Canadian officials generally tell the media the aim of training other militaries is to help fight terror or the illicit drug trade but a closer look at military doctrine suggests broader strategic and geopolitical motivations. An important objective is to strengthen foreign militaries’ capacity to operate in tandem with Canadian and/or NATO forces. According to Canada’s MTAP, its “language training improves communication between NATO and other armed forces” and its “professional development and staff training enhances other countries compatibility with the CF.” At a broader level MTAP states its training “serves to achieve influence in areas of strategic interest to Canada. … Canadian diplomatic and military representatives find it considerably easier to gain access and exert influence in countries with a core group of Canadian-trained professional military leaders.”
When Canada initiated post-independence military training missions in Africa a memo to cabinet ministers described the political value of training foreign military officers. It stated: “Military leaders in many developing countries, if they do not actually form the government, frequently wield much more power and influence domestically than is the case in the majority of western democratic nations … [It] would seem in Canada’s general interest on broad foreign policy grounds to keep open the possibility of exercising a constructive influence on the men who often will form the political elite in developing countries, by continuing to provide training places for officers in our military institutions where they receive not only technical military training but are also exposed to Canadian values and attitudes.”
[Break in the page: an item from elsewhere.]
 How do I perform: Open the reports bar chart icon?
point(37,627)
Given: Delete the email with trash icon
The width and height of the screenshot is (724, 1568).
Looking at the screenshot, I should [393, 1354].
As part of Canada’s post British rule aid efforts, Canadian troops trained armed forces in various African countries in the 1960s. In Ghana, Nigeria, Zambia and Tanzania, Canada endeavoured “to fill in the vacuum left by the withdrawal of British officers and training facilities,” notes Professor Robert Matthews. Military historian Sean Maloney further explains: “These teams consisted of regular army officers who, at the ‘operational level,’ trained military personnel of these new Commonwealth countries to increase their professionalism. The strategic function, particularly of the 83-man team in Tanzania, was to maintain a Western presence to counter Soviet and Chinese bloc political and military influence.”
In 1966 Ghana’s Canadian-trained army overthrew Kwame Nkrumah, a leading pan-Africanist president. After Nkrumah’s removal the Canadian High Commissioner boasted about the effectiveness of Canada’s Junior Staff Officers training program. Writing to the undersecretary of external affairs, C.E. McGaughey noted, “all the chief participants of the coup were graduates of this course.” (Canadian major Bob Edwards, who was a training advisor to the commander of a Ghanaian infantry brigade, discovered preparations for the coup the day before its execution, but said nothing.)
After Ghana won its independence the CF organized and oversaw a Junior Staff Officers course and took up a number of top positions in the Ghanaian Ministry of Defence. In the words of Canada’s military attaché to Ghana, Colonel Desmond Deane-Freeman, the Canadians in these positions imparted “our way of thinking”. Celebrating the influence of “our way of thinking”, High Commissioner McGaughey wrote the undersecretary of external affairs in 1965 that “since independence, it [Ghana’s military] has changed in outlook, perhaps less than any other institution. It is still equipped with Western arms and although essentially non-political, is Western oriented.”
When today’s internal documents are made available, they will likely show that Canadian military training initiatives continue to influence the continent’s politics in ways that run counter to most Africans’ interests.